======== QUOTED TEXT

JEE Main On 16 April 2018 Question 12
Question: Unpolarized light of intensity I is incident on a system of two polarizes, A followed by B. The intensity of emergent light is $ I/2. $ If a third polarizer C is placed between A and B, the intensity of emergent light is reduced to I/3. The angle between the polarizers A and C is $ \theta . $ Then [JEE Main 16-4-2018]
Options:
A) $ \cos \theta ={{( \frac{2}{3} )}^{1/4}} $
B) $ \cos \theta ={{( \frac{1}{3} )}^{1/4}} $
C) $ \cos \theta ={{( \frac{1}{3} )}^{1/2}} $
D) $ \cos \theta ={{( \frac{2}{3} )}^{1/2}} $
Show Answer
Answer:
Correct Answer: A
Solution:
Let initial intensity be I.
intensity of the beam after passing through A is $ I _1=\frac{I}{2} $
given that intensity after B is $ \frac{I}{2}. $
then angle between A and B is zero.
A polariser C is introduced between A and C then by Molus law after B
$ I _{b}=\frac{I}{2}{{\cos }^{2}}\theta $ and after $ C,I _{c}=I _{b}{{\cos }^{2}}\theta $
so given $ I _{c}=\frac{I}{3} $ from here solving all the three equations $ \frac{I}{3}=\frac{I}{2}{{\cos }^{4}}\theta $
$ \cos \theta ={{(\frac{2}{3})}^{\frac{1}{4}}} $

================

■ PROBLEM DESCRIPTION:
Quote the polarizer problem word for word, starting at "JEE Main On" and ending after "intensity be I.".

======== STORED ROWS

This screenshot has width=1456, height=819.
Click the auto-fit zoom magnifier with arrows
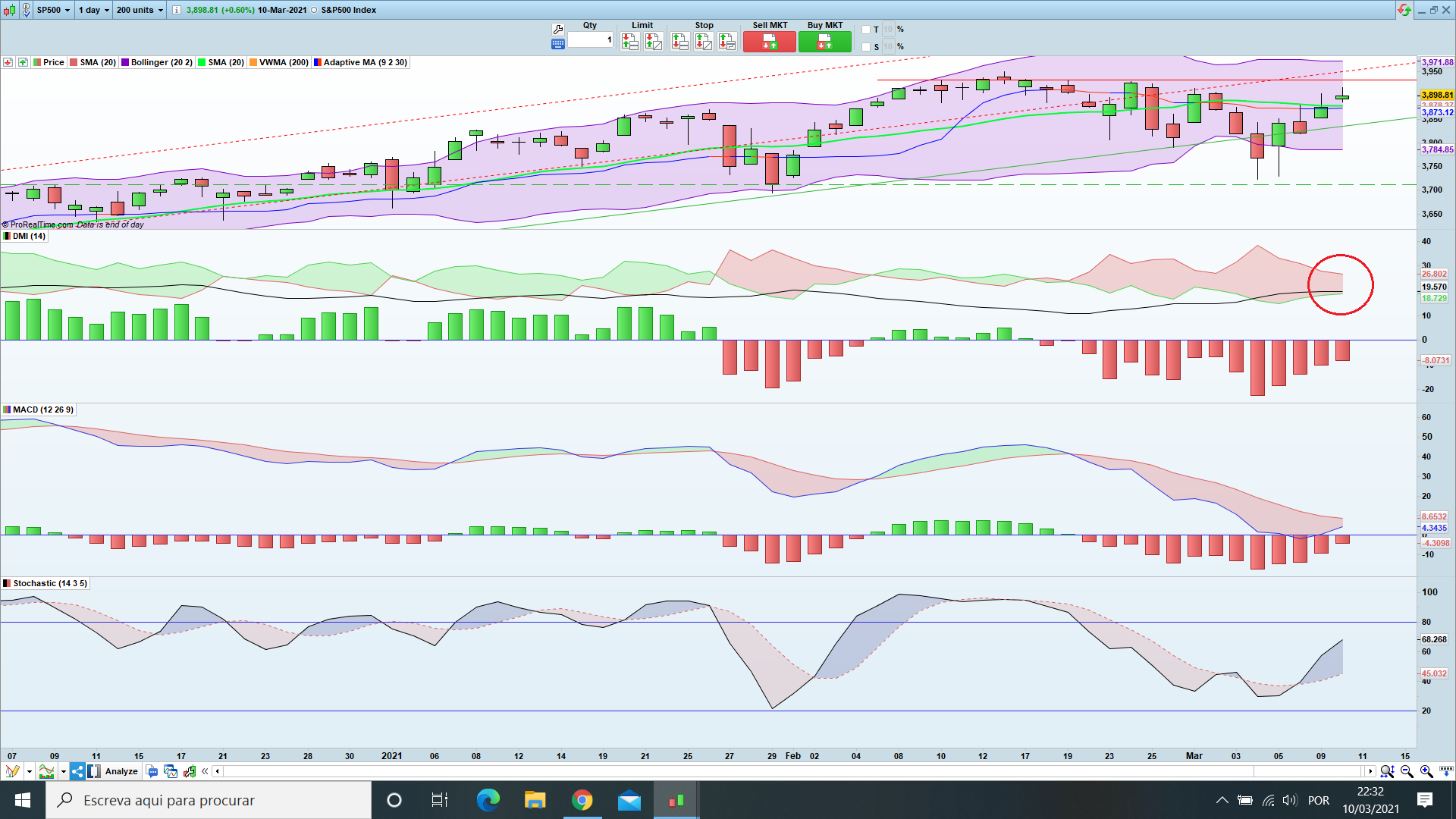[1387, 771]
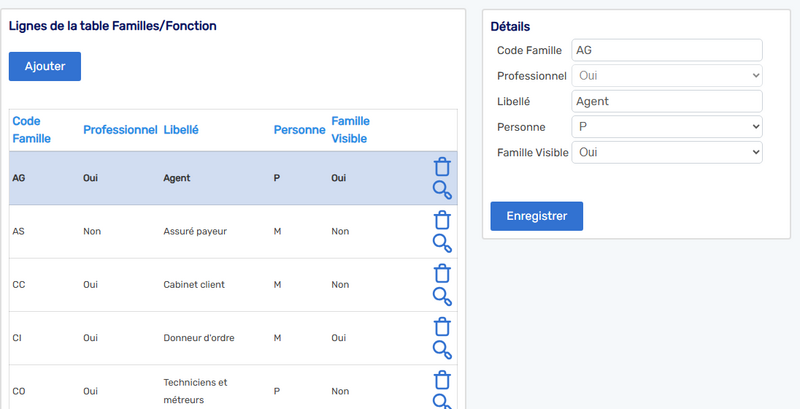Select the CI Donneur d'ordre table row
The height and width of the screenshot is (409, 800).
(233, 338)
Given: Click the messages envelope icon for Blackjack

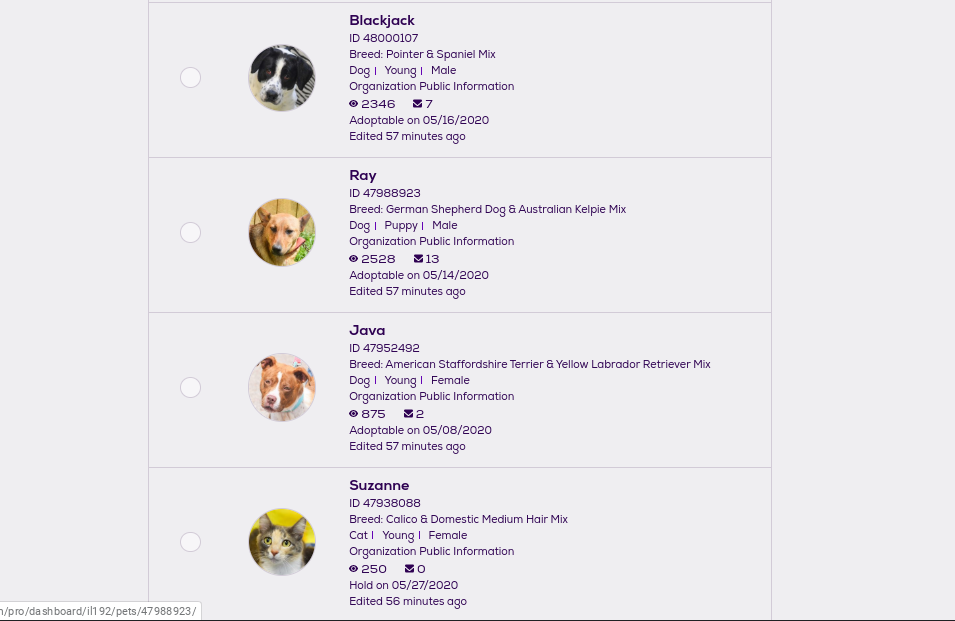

================

■ CORRECT RESPONSE:
JEE Main On 16 April 2018 Question 12
Question: Unpolarized light of intensity I is incident on a system of two polarizes, A followed by B. The intensity of emergent light is $ I/2. $ If a third polarizer C is placed between A and B, the intensity of emergent light is reduced to I/3. The angle between the polarizers A and C is $ \theta . $ Then [JEE Main 16-4-2018]
Options:
A) $ \cos \theta ={{( \frac{2}{3} )}^{1/4}} $
B) $ \cos \theta ={{( \frac{1}{3} )}^{1/4}} $
C) $ \cos \theta ={{( \frac{1}{3} )}^{1/2}} $
D) $ \cos \theta ={{( \frac{2}{3} )}^{1/2}} $
Show Answer
Answer:
Correct Answer: A
Solution:
Let initial intensity be I.